Lehesjärvi–Vähäjärvi has an area of 86.036 ha and a volume of 2.78 e6m3. It consists of two basins, Lehesjärvi in the west and Vähäjärvi in the east, which are connected by a strait. The lake's surroundings are mostly farmland; the most densely populated area by it is Matinmäki to the southwest, between Lehesjärvi and Alvajärvi. The lake is separated from the center of Puuppola by the Finnish national road 4 to its west. Its average depth is 3.24 m, while the maximum depth is 10 m. The deepest point is found in the center of Vähäjärvi.

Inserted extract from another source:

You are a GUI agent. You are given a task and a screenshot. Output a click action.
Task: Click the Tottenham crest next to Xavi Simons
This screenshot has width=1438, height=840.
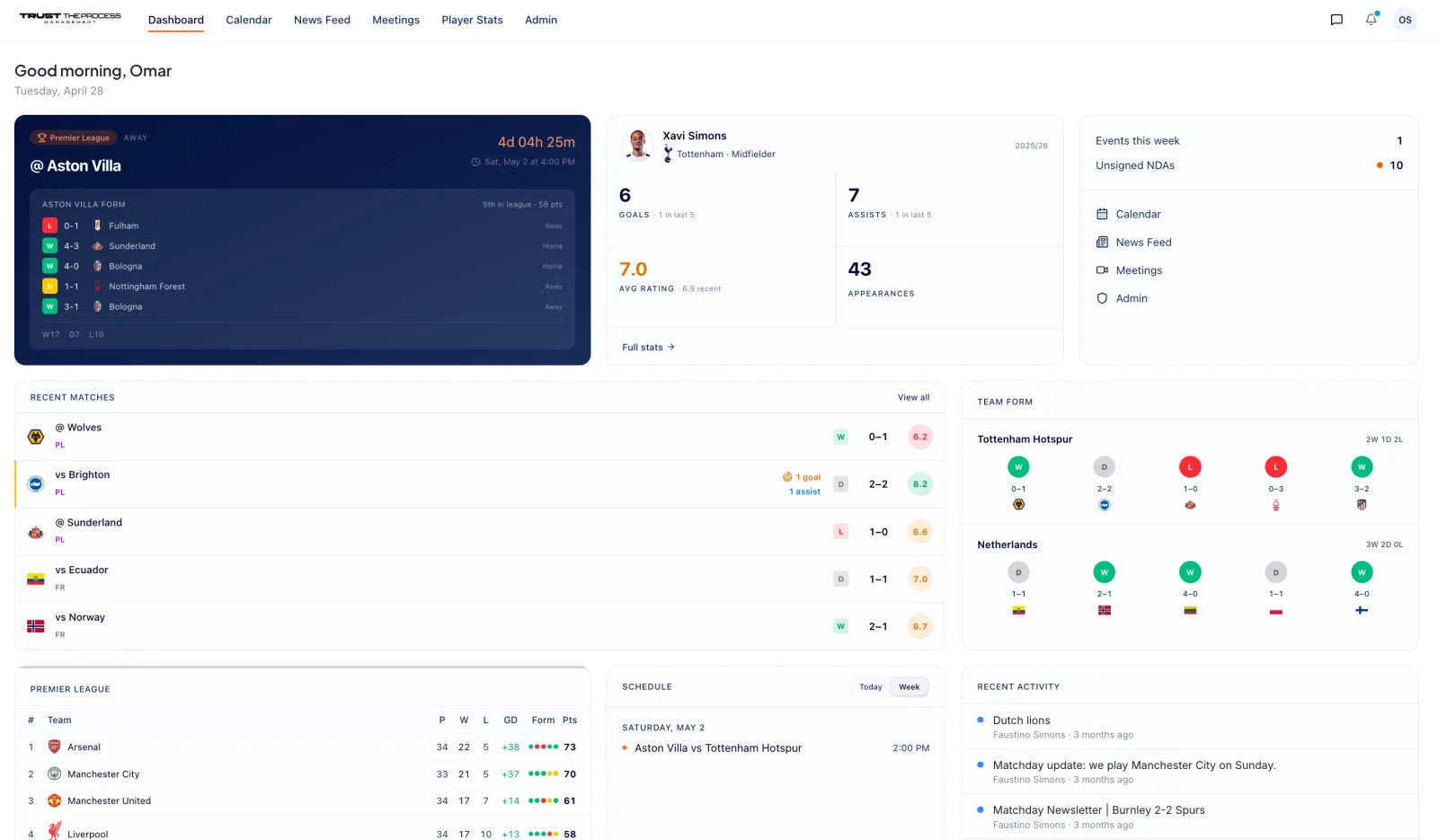[x=666, y=154]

The lake and its surroundings are part of a nationally valuable landscape area named Kuukanpää, a lakeside agricultural environment surrounded by forested hills. Most fields in the area were cleared in the early 20th century. It includes two prominent hills named Lehesvuori and Punavuori, reaching an elevation of about 215 m and 175 m above sea level, respectively. The latter has a prominent cliff, providing an unobstructed view of the surroundings. Punavuori is also classified as a nationally valuable outcrop.

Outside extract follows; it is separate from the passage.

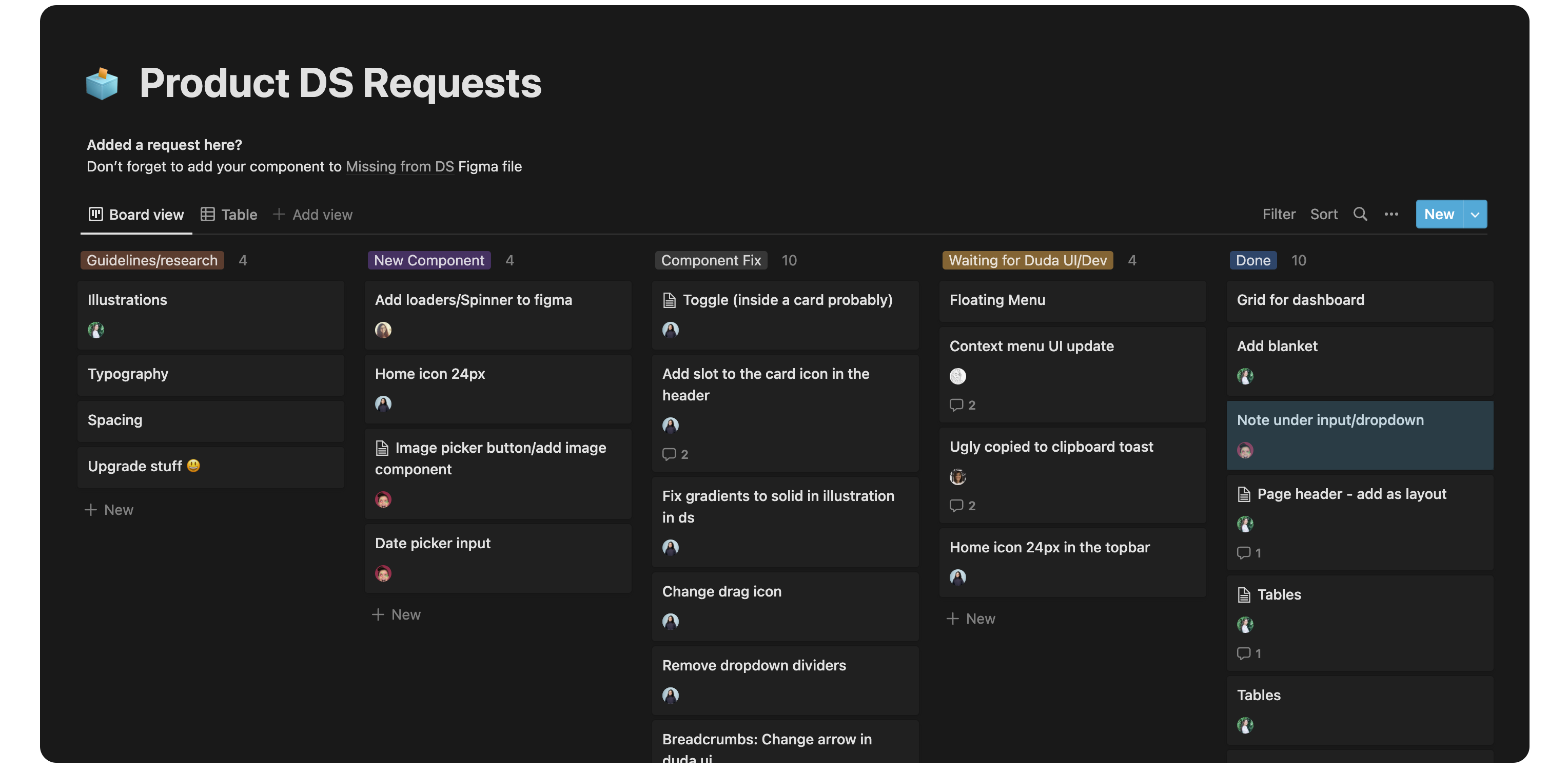Click page icon on Toggle card
The image size is (1568, 770).
[x=669, y=300]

Lehesjärvi–Vähäjärvi has a catchment area of 99.56 km2. The inflow with the largest drainage basin is the Tervajoki (Kuokanjoki, Isojoki), which begins from lake Alanen in Vehniä and flows into Lehesjärvi, draining an area of 61 km2. Two streams flow into Vähäjärvi: Lapiojoki beginning from Iso-Kuukkanen and draining an area of 20 km2, and Majapuro beginning from Majajärvi and draining an area of 11.4 km2. The lake's own outflow is the 1 km long Makkarajoki, which begins from the western part of Lehesjärvi, is crossed by the national road 4, and flows into Korttajärvi. The surface elevation of Lehesjärvi–Vähäjärvi is 95.6 m above sea level, while that of Korttajärvi is 94.9 m, giving Makkarajoki a total drop of only 0.7 m. The lake retention time of Lehesjärvi–Vähäjärvi is 31 days.

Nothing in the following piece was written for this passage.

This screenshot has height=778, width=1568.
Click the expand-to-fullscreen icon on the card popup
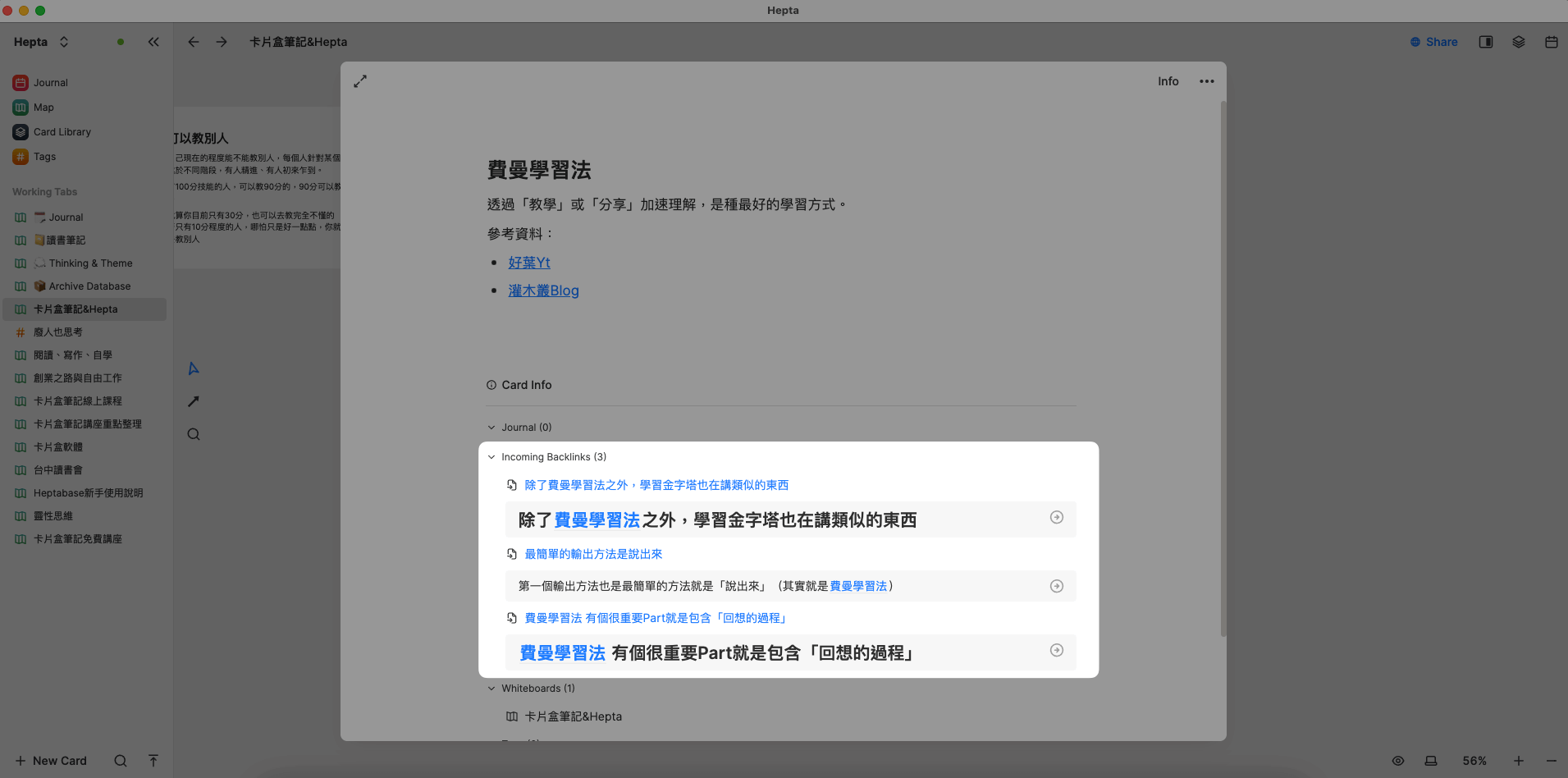360,81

== Environmental values ==
=== Water quality ===
The nutrient and chlorophyll levels of Lehesjärvi–Vähäjärvi have been monitored since 1976. In 2007, the water of the lake was determined to have a total nitrogen content of 800 μg/l, a total phosphorus content of 44 μg/l, and a chlorophyll content of 31.3 μg/l. Agricultural runoff is the main source of nutrient loading in the lake and the entire Makkarajoki basin. The ecological status of Lehesjärvi–Vähäjärvi, using WFD criteria, is classified as poor due to eutrophication. The average mercury content of perch (a predatory fish) in the lake, based on 25 specimens, is 0.31 mg/kg, exceeding the quality standard maximum of 0.22 mg/kg.

=== Fishing ===
Based on fish surveys done in 2007, 2010 and 2013 using nets, fish found in the lake include perch, ruffe, zander, pike, bleak, roach, common rudd, white bream, common bream and hybrid bream-roach (Abramis brama × Rutilus rutilus). Small numbers of European crayfish might also be found. A total of 3,000 zander were stocked into the lake by the local fishing cooperative between 2014 and 2015.

=== Recreation ===
Both the lake and its outflow Makkarajoki are suitable for paddling, and the strait between Lehesjärvi and Vähäjärvi has been dredged for that purpose. However, a weir in the strait blocks access between the two during low water.